Cranberry is acidic, sour, cool, and considered an antiscorbutic (prevents scurvy), bronchodilator, urinary antiseptic, antifungal, antiviral, and vasodilator. Cranberry inhibits the adhesion of bacteria (often E. coli) to the urinary tract, perhaps due to a polymer contained in the plant.
They have been used to treat asthma, burning urine, cancer, cystitis, diabetes, fever, hemorrhoids, kidney stones, poor appetite, skin disorders, and urinary tract infections. They contain vitamin C, bioflavonoids (anthocyanins), ellagic acid and fiber. It is believed that their high flavonoid content is beneficial for in the formation of visual purple, a pigment in the eyes, essential in night vision. They also contain tannic and oxalic acids, which if overused can contribute to the formation of kidney stones, and inhibit the absorption of calcium. Thus, they should thus be used in moderation.
Look for plump, bright red, shiny hard berries. Avoid those that are soft, leaky or shriveled. Good berries actually tend to bounce. They store for up to a couple of months in the refrigerator. The benzoic acid in the berries works as a natural preservative. Commercial berries are frequently treated with growth hormones, though not usually with insecticides.
Berries are tart, can be sweetened with honey or dates, and eaten in jams, relishes, sauces, breads, cakes, juice, and added to stuffing, juice. Dried cranberries can be used in place of raisins.

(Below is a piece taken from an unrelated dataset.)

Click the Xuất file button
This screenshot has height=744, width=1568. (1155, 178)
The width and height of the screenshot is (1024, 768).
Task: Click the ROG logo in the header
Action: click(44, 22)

Western Health Description

cranberries have significantly high amounts of phenolic flavonoid phytochemicals calledpro-anthocyanidins (PACs). Scientific studies have shown that consumption of berries have potential health benefits against cancer, aging and neurological diseases, inflammation, diabetes, and bacterial infections.

Antioxidant compounds in cranberries such as oligomeric proanthocyanidins (OPCs), anthocyanidin flavonoids, cyanidin, peonidin and quercetin may prevent cardiovascular disease by counteracting against cholesterol plaque formation in the heart and blood vessels. Further, these compounds help body lower LDL cholesterol levels and increase HDL-good cholesterol levels in the blood.

Research studies shows that cranberry juice consumption offers protection against gram-negative bacterial infections such as E.coli in the urinary system by inhibiting bacterial attachment to the bladder and urethra.

Consumption of cranberries makes urine acidic. This, along with the bacterial anti-adhesion property of cranberry juice helps prevent formation of alkaline (calcium ammonium phosphate) stones in the urinary tract by working against proteus bacterial infections.

Further, the berries prevent plaque formation on the tooth surface by interfering with the ability of another gram-negative bacteria, Streptococcus mutans, to sticking on the surface. It thus helps prevent development of cavities in a way similar to the action in preventing urinary tract infections.

The berries are also good source of many vitamins like vitamin C, vitamin A, -carotene,
lutein-zeaxanthin and folate and minerals like potassium, and manganese.

Oxygen Radical Absorbance Capacity or ORAC (measurement of antioxidant strength of food items) demonstrates cranberry with an ORAC score of 9,584 units per 100 g, one of the highest in edible fruits.